What you need to do
Rewrite the stretch of rows from the line containing "This screenshot has height=675, width=1568." through the line containing "coord(1356,383)", requests included, and scale each coordinate in the answers by 1.75, rounding to the nearest whole number with halves rounded up. Leave the pictures out.

Provided data

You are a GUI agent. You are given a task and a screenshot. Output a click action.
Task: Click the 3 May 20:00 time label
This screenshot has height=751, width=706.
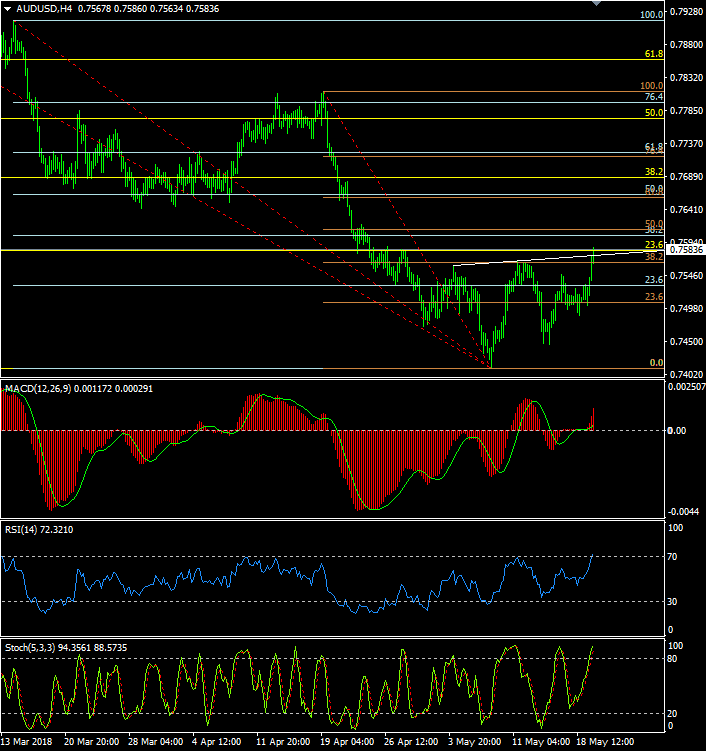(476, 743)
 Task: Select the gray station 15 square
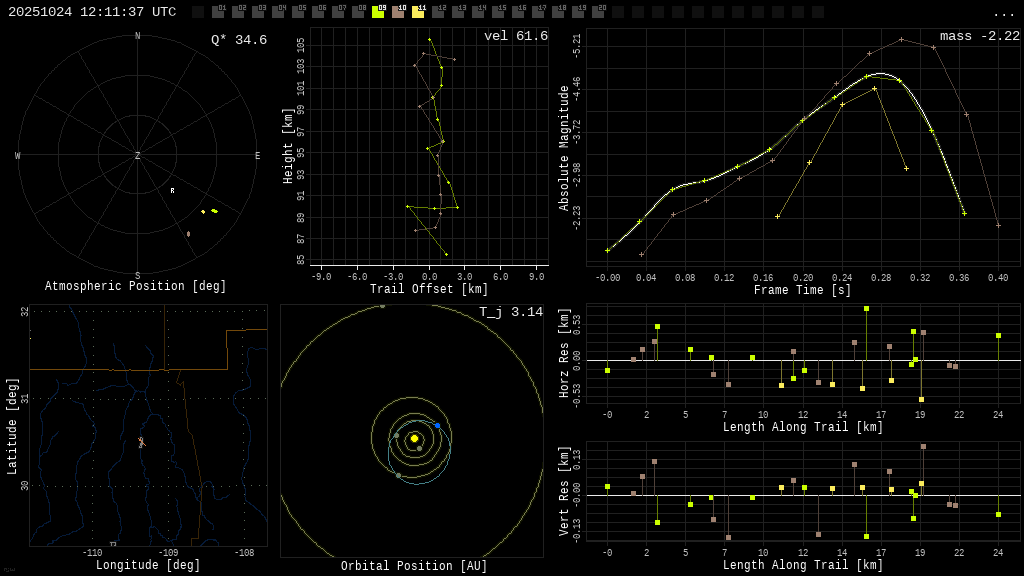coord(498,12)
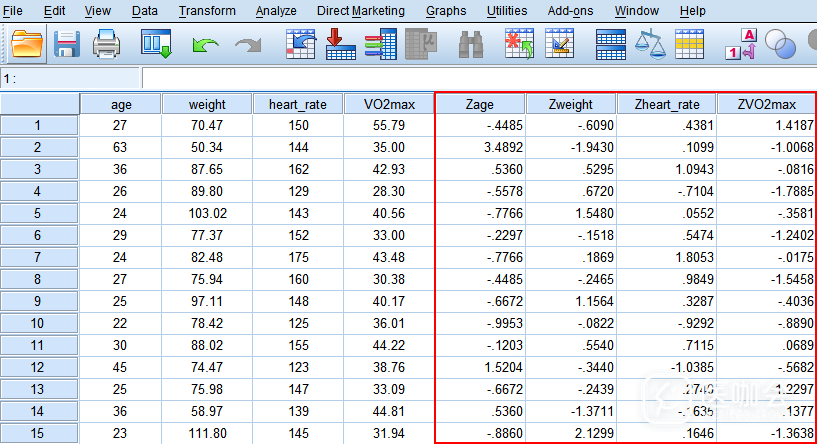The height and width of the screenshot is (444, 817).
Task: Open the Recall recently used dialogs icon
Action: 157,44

==

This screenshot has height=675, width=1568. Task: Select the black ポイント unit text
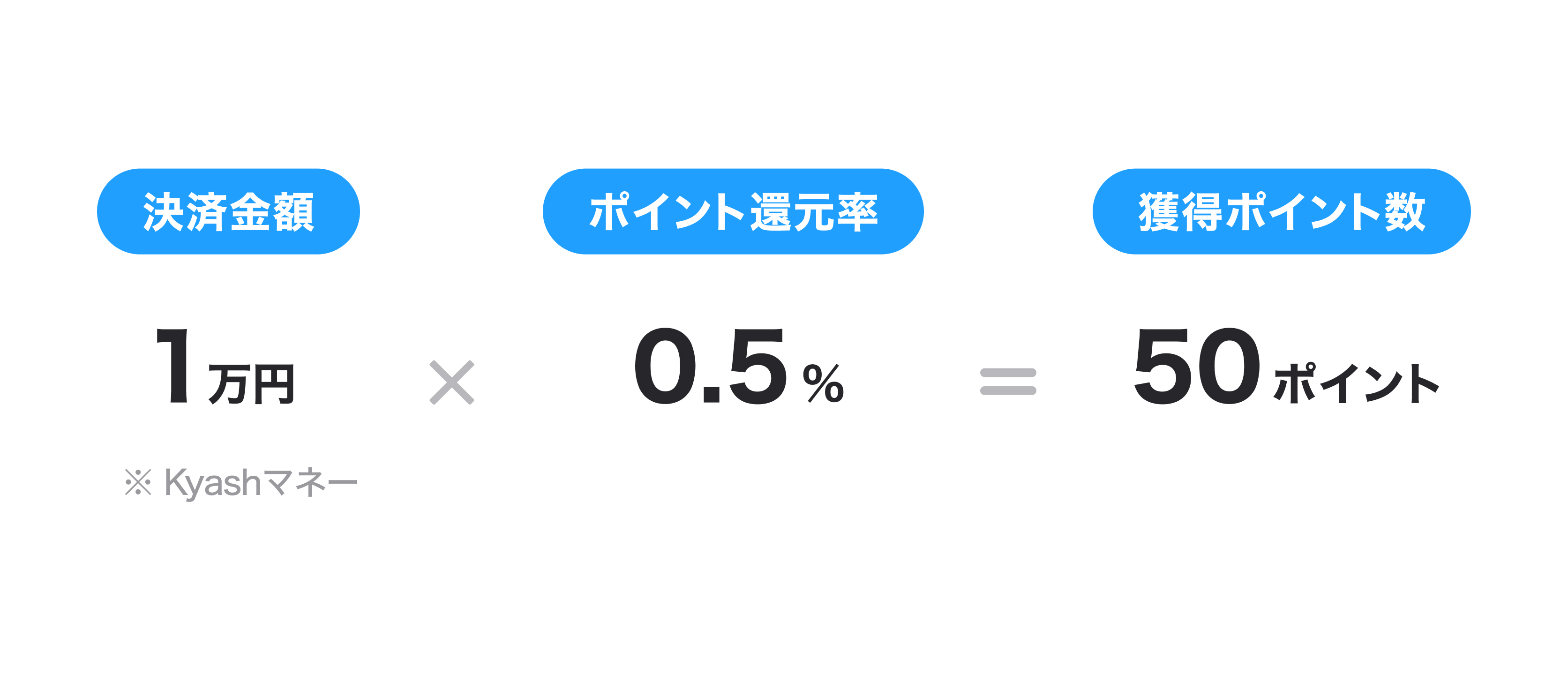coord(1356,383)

Worked answer
This screenshot has height=675, width=1568. Task: Select the black ポイント unit text
coord(2373,670)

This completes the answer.